Financial Compliance – Understanding The Nature of Compliance

To maintain and ensure the quality of the list, the New York Stock Exchange, requires listed companies to abide by the original listing criteria as well as maintain the listing standards which are considered to be the highest of any stock market around the world.

Meeting these requirements ensures that the company has obtained leadership in its own specific industry based on acceptance, investor’s interest and business.

The listed company compliance comprises of two components: the Corporate Compliance and the Financial Compliance.

Corporate Compliance

This ensures that the listed companies are adhering to the highest standards of transparency and accountability, which includes enhanced government requirements when configuring audit committees, corporate boards, financial competency, and director independence.

The Stock Exchange has taken an active role in creating standards for corporate government practices for more than a century now and has periodically supplemented and amended its standards while keeping focus on the investors’ protection.

The governance rules that had been implemented in 2003 and 2004 empowered independent directors for being representatives of shareholders. They even enhanced disclosure of listed companies, so that investors are fully informed about the organizations activities with regards to ethics and governance.

Financial Compliance

Financial compliance reviews a company’s financial statements to ensure that the organization is following the original listing and continued listing requirements. The criteria includes share price, market value, trading volume, distribution of company shares, cash flow, as well as revenue.

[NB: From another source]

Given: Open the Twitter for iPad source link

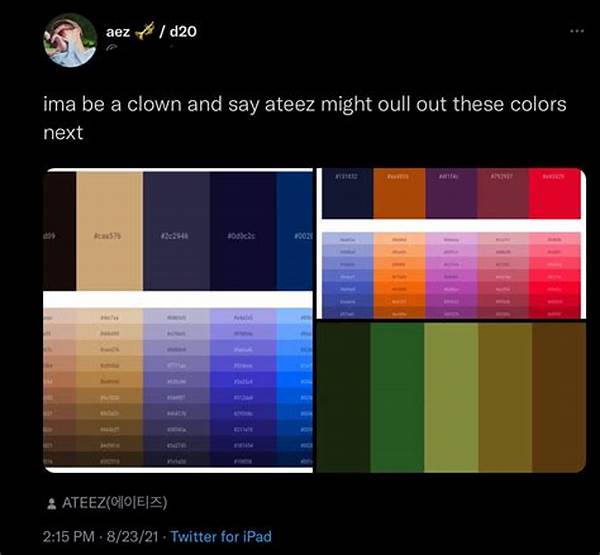Looking at the screenshot, I should pos(221,536).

If a company falls below a criterion, the Exchange will immediately notify them and will review the appropriateness of continued listings. After being notified the company has the opportunity to submit a plan in order to return to compliance before 18 months.

If the plan is accepted by the Exchange, it will monitor the company’s performance throughout the planned period. If the company fails to follow through with the plan in a timely manner, the Exchange will then suspend the securities of that company and will remove it from the list.

Here’s what companies on the list need to do in order to remain on the continued listing requirements:

  • organize and plan to maintain controls
  • Implementation and acquisition of control mechanisms (technology) and measures (processes and policies).
  • Support and Delivery of operations
  • Evaluation and Monitoring of controls.

As time goes, auditors will expect that the organization will raise the bar according to reliability and maturity of controls. They will expect the company to be more rigorously compliant and should have better integration of the technical and business controls. As it stands, organizations are given a grace period like mentioned earlier to improve their compliance infrastructure, if they want to stay listed.

The solution for these organizations is to ensure IT and corporate governance perfectly integrated in a consistent and common framework. The sooner an organization adopts such an approach the more likely it will remain on the list.